The defendants were actually flown into the U.S. overnight Friday after losing a last-ditch appeal in British courts to block extradition based on human rights concerns about the conditions they would face in U.S. prisons.

Preet Bharara, U.S. Attorney for the Southern District of New York, told reporters that prosecuting three of the men, “makes good on a promise to the American people to use every available diplomatic, legal, and administrative tool to pursue and prosecute charged terrorists no matter how long it takes.”

Bharara said that Hamza, Adel Abdel Bary and Khaled al Fawwaz “were at the nerve centers of al Qaeda’s acts of terror, and they caused blood to be shed, lives to be lost, and families to be shattered.”

Hamza, the one-eyed and hook-handed former imam of a radical London mosque, faces charges of conspiring to set-up a terror training camp in Oregon and kidnapping 16 tourists in Yemen, two of them Americans.

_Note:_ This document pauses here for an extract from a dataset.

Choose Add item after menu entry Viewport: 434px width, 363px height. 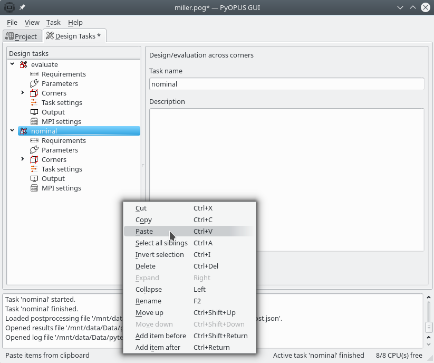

Among other things, Bary and Fawwaz are charged in the deadly 1998 bombings of the U.S. embassies in Kenya and Tanzania.

Meanwhile, at a federal court in New Haven, Conn., Babar Ahmad and Syed Talha Ahsan were charged with running a pro-jihadi website to provide terrorists with cash, recruits and equipment.

All five, who pleaded not guilty during their brief courtroom appearances, will be formally arraigned on Tuesday.